Coburn chronicles a profession, society and life in evolution.
More encompassing and inviting than the title suggests, public contract law may have limited audience appeal until its impact on individuals and events that shaped the 20th century is understood. Coburn’s career and life have placed him at the center of power as well as on the outskirts. The shoulder-rubbing came from birth (he played as a child with Poppy Bush); the in-but-not-entirely-of aspect started later, after his family lost its wealth, yet arranged a boarding school and Ivy League education for him. His first position, as a staff attorney in the Navy’s Office of General Counsel, linked his career to the growing postwar defense-contracting industry. There, and later in private practice, Coburn participated in establishing procedures, model contracts, codified laws and ultimately a section of the American Bar Association. (True to the title, he details negotiations, disputes, lawsuits and rulings, footnoted with legal citations fit for an appellate brief.) In his private life, which he recollects with less depth, Coburn was in a committed gay relationship that lasted 49 years, till his partner’s death, and cost him government employment when the fact surfaced during a job screening. While describing their life and homes together and in Key West, Coburn keeps the curtain drawn on the challenges of being gay in his position and family, with the exception of acknowledging the contrary dictates of his childhood.

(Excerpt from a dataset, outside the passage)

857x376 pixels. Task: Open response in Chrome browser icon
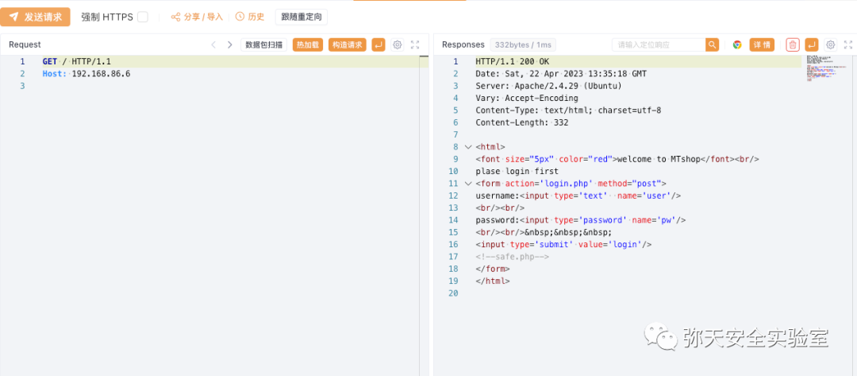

The reader accustomed to modern-day tell-all tendencies may want more on his personal experience, out of keeping as it is with the author’s adherence to propriety and protocol.
An insider’s view of the growth of the defense industry, with a fascinating roundup at book’s end of how the world has changed, for good and bad, throughout the author’s life, interspersed with appointment-book style memoirs and annotated with names, family lineages, residential addresses and decor, vacation spots and eulogies.